- **Extrait proposé**:
..............................

Le designer belge Raf Simons fait ses débuts dans l’équipement de ski et de snowboard en collaboration avec le label Templa. Une collection capsule qui en a séduit plus d’un, les stars Billie Eilish et ASAP Rocky en première ligne.
"Dans la vie, les occasions ne manquent pas, mais il faut être vigilant et prêt à essuyer un refus." Voilà comment Anati Rakocz, global commercial director de la marque belgo-australienne d’équipement de sports d’hiver Templa, basée à Anvers, résume cette première collaboration avec Raf Simons.
La meilleure description pourrait être un ‘fashion accident’. En effet, leur collection d’équipements pour le ski et autres sports de glisse repose sur le hasard d’une rencontre, et d’un mauvais timing. Il y a un an, au mois de septembre, Rakocz reçoit un coup de fil de l’organisation Flanders District of Creativity: on lui demande de remplacer quelqu’un à la Fashion Week de Zurich.
Sa mission: regarder le défilé de fin d’année, aller au dîner de gala et, le lendemain, participer à une table ronde sur le secteur de la mode. Bien qu’elle intervienne en renfort ‘last minute’, l’Anversoise est le bon casting: elle a travaillé pendant des années comme directrice commerciale pour Ann Demeulemeester et Haider Ackermann. Et elle a réussi à placer les premières collections Templa dans de grandes enseignes, et dans le monde entier: Barneys, Selfridges et Lane Crawford.
Lors du dîner à Zürich, elle est assise à côté de Bianca Quets-Luzi, CEO du label de Raf Simons, qui remplace le créateur à l’occasion de cet événement. Les deux femmes vivent à Anvers, se rendent depuis des années aux mêmes Fashion Weeks et pourtant, elles ne s’étaient pas encore rencontrées. Le courant passe bien et, lors de la table ronde du lendemain, elles découvrent qu’elles sont sur la même longueur d’onde, et sans s’être concertées en plus.
Ensuite, elles filent prendre un taxi pour l’hôtel et l’aéroport et, au moment des adieux, Rakocz propose: “Ce serait sympa de faire quelque chose ensemble, non?”, à quoi Quets-Luzi lui répond: “Oui, bonne idée, Raf n’a encore jamais fait de collection de sports d’hiver. Restons en contact”.

..............................

(Données sur les coordonnées cibles)
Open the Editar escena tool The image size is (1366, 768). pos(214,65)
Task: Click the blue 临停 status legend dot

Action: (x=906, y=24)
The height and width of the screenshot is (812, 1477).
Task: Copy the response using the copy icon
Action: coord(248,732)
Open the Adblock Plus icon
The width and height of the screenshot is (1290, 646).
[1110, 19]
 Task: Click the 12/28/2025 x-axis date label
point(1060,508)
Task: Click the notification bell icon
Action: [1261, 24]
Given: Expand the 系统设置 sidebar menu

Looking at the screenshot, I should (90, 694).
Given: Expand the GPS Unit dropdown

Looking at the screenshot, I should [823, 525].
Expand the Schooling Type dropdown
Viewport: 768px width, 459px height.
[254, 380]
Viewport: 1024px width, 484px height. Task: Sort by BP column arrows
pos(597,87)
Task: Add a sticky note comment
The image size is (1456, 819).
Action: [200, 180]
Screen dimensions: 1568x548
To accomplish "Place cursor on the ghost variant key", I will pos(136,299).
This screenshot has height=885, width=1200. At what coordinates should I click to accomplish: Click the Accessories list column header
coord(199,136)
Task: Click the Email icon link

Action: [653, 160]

..............................

- **Consigne**:
Poursuis l'article sur la collection de sports d'hiver de Raf Simons et Templa en reprenant juste après sa dernière phrase.

- **Résultat**:
Page blanche
Une promesse qui, dans 90% des cas, reste lettre morte. Sauf qu’ici, un rendez-vous est fixé. Raf Simons et son équipe se rendent chez Anati Rakocz pour voir des échantillons de la collection Templa. "Les vêtements sont moins criards que les équipements de ski et de snowboard lambda, et plus pointus sur le plan technique. C’est ça que Simons et son équipe ont apprécié.Il a été impressionné par la qualité et la technicité des matières. Et, à ma grande surprise, il a accepté une collaboration. Nous étions aux anges! Si je n’avais pas rencontré Bianca, ça aurait probablement pris des années à se concrétiser."
Pourquoi Raf Simons a-t-il accepté cette collaboration? "Nous avions déjà présenté des doudounes, mais nous trouvions intéressant de collaborer avec Templa pour son super know-how technique." Les vestes d’hiver oversized de Simons ont beau ressembler à des vestes de ski, elles sont peu pratiques sur les pistes. En ce sens, le lien avec la perfection technique de Templa paraît logique.
Perfection technique
Templa est une marque discrète de qualité, connue uniquement des insiders et des amateurs de sports d’hiver. Elle a été lancée en décembre 2017 par deux skieurs et snowboarders australiens, Roberto Maniscalco (creative director) et Dellano Pereira (brand director). Ils sont entrés en contact avec Anati Rakocz via un client australien de Ann Demeulemeester.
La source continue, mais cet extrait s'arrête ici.